Uma retalhista norte-americana introduziu esta época uma política que exige aos seus colaboradores sorrisos e cumprimentos calculados, com o objetivo de aumentar as vendas. A medida tem gerado debate sobre os limites entre técnica comercial e imposição emocional no local de trabalho.
O programa e como funciona
Segundo o site especializado em marketing e lifestyle, Marketeer, especializado em marketing e retalho, a iniciativa designa-se programa 10–4. De acordo com a política, os colaboradores devem sorrir e estabelecer contacto visual quando um cliente se aproxima a cerca de três metros. À medida que a distância diminui para aproximadamente um metro e vinte, passa-se a um cumprimento verbal ou a uma pergunta. A ideia é criar um ambiente mais acolhedor e envolvente, especialmente numa altura em que o movimento nas lojas tem vindo a diminuir.
Adrienne Costanzo, responsável pelas lojas, explicou que a empresa procura “novas formas de reforçar a ligação com os clientes durante a época mais importante do ano”. No segundo trimestre de 2025, as vendas digitais registaram um crescimento superior a 4%, enquanto as vendas em loja caíram 3,2%, segundo a Marketeer. Esta diferença motivou a aposta em interações mais próximas e calorosas com os clientes.
A questão legal em Portugal
Em Portugal, os empregadores têm o dever de garantir condições de trabalho seguras e saudáveis, incluindo a prevenção de riscos psicosociais. O assédio moral, definido como comportamento que cria um ambiente intimidativo, hostil, degradante ou humilhante, é proibido. Obrigar colaboradores a exibir comportamentos emocionais contrários à sua vontade, dependendo da intensidade e frequência, pode configurar assédio moral.
A legislação laboral portuguesa tem vindo a reforçar a dignidade e as condições de trabalho. As empresas são obrigadas a identificar, avaliar e controlar riscos de stress ou outros fatores psicosociais. A coerção emocional no trabalho é considerada um risco para a saúde mental e pode ser alvo de fiscalização pela Autoridade para as Condições do Trabalho.
Entre prática e controlo
Na prática, a linha entre uma recomendação de atendimento e uma imposição é ténue. Se a política se limita a orientar o comportamento, dificilmente haverá implicações legais. Porém, se a empresa monitorizar e sancionar os colaboradores por não sorrirem ou cumprirem os protocolos de forma rígida, a situação pode ser considerada violação de direitos laborais.

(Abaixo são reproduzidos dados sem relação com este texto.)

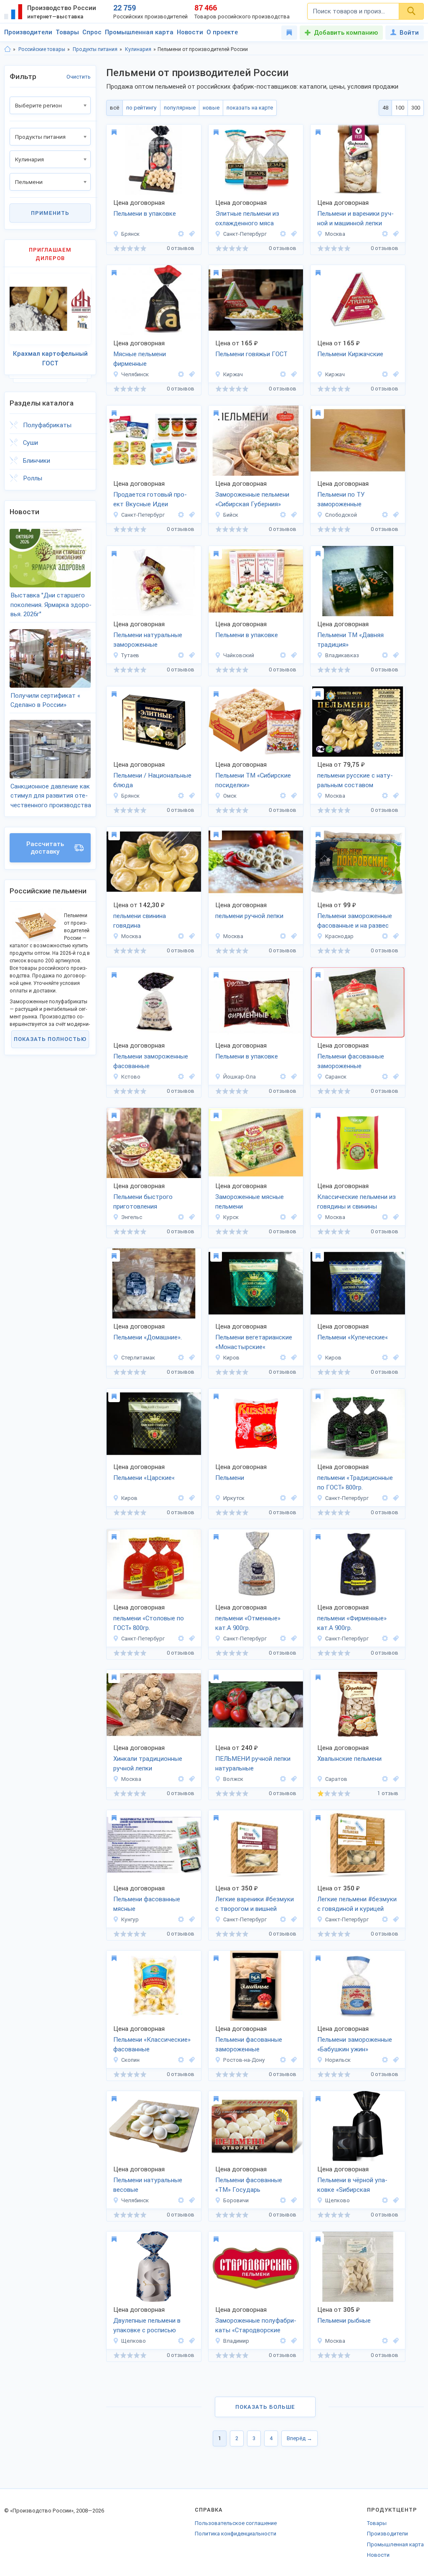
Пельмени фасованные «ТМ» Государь (248, 2184)
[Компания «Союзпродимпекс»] (385, 2341)
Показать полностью (50, 1039)
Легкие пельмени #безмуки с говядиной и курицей (357, 1904)
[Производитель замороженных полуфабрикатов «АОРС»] (385, 655)
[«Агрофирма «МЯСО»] (283, 655)
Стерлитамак (138, 1357)
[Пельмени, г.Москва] (394, 234)
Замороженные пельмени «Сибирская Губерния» (252, 499)
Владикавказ (342, 655)
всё (114, 108)
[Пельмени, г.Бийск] (292, 515)
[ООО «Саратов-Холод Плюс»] (385, 1779)
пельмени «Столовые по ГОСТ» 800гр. (148, 1623)
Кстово (130, 1077)
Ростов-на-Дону (244, 2060)
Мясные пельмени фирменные (139, 358)
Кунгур (130, 1919)
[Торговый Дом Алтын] (385, 234)
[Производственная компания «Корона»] (283, 2200)
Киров (231, 1357)
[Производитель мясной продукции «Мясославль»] (181, 655)
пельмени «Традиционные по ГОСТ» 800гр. (355, 1482)
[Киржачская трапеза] (283, 374)
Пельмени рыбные (344, 2320)
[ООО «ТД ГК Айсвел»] (385, 1217)
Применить (50, 213)
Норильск (338, 2060)
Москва (335, 234)
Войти (409, 32)
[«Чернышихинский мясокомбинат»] (181, 1077)
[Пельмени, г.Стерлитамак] (190, 1357)
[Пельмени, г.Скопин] (190, 2060)
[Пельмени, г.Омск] (292, 796)
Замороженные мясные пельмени (249, 1201)
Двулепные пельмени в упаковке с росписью (147, 2325)
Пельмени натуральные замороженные (147, 639)
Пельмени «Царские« (144, 1478)
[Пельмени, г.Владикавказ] (394, 655)
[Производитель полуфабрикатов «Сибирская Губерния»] (283, 515)
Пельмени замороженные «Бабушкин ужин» (354, 2044)
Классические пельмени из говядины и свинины (356, 1201)
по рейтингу (141, 108)
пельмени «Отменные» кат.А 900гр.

A Marketeer sublinha que o sucesso desta abordagem depende da forma como é aplicada. É essencial que os colaboradores consigam equilibrar cordialidade genuína e cumprimento das directrizes, sem comprometer a sua autonomia ou bem-estar.
O equilíbrio futuro
A iniciativa gerou já debate público sobre os limites éticos e legais das técnicas de venda que recorrem à expressão facial dos trabalhadores.
Para quem exerce funções de atendimento, a recomendação é estar atento às directrizes internas e, em caso de dúvidas, procurar aconselhamento ou apoio das entidades competentes. Para a empresa, o desafio será conciliar experiência do cliente com respeito pela integridade dos colaboradores.